* **TASK REQUIREMENTS**: For this exercise, restate the records word for word.

==========

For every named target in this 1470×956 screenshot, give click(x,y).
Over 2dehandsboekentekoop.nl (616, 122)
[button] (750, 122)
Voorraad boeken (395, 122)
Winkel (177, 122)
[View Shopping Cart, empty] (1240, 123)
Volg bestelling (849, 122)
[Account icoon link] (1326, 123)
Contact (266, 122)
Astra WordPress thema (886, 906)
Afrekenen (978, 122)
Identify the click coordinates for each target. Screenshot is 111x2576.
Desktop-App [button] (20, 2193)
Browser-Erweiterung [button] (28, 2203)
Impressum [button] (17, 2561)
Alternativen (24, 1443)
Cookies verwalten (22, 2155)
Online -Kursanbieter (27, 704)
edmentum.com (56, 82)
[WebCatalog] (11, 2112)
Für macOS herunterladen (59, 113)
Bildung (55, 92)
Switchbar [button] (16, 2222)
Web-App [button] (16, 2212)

==========

* **EXERCISE RESPONSE**:
For every named target in this 1470×956 screenshot, give click(x,y).
Over 2dehandsboekentekoop.nl (616, 122)
[button] (750, 122)
Voorraad boeken (395, 122)
Winkel (177, 122)
[View Shopping Cart, empty] (1240, 123)
Volg bestelling (849, 122)
[Account icoon link] (1326, 123)
Contact (266, 122)
Astra WordPress thema (886, 906)
Afrekenen (978, 122)
Identify the click coordinates for each target. Screenshot is 111x2576.
Desktop-App [button] (20, 2193)
Browser-Erweiterung [button] (28, 2203)
Impressum [button] (17, 2561)
Alternativen (24, 1443)
Cookies verwalten (22, 2155)
Online -Kursanbieter (27, 704)
edmentum.com (56, 82)
[WebCatalog] (11, 2112)
Für macOS herunterladen (59, 113)
Bildung (55, 92)
Switchbar [button] (16, 2222)
Web-App [button] (16, 2212)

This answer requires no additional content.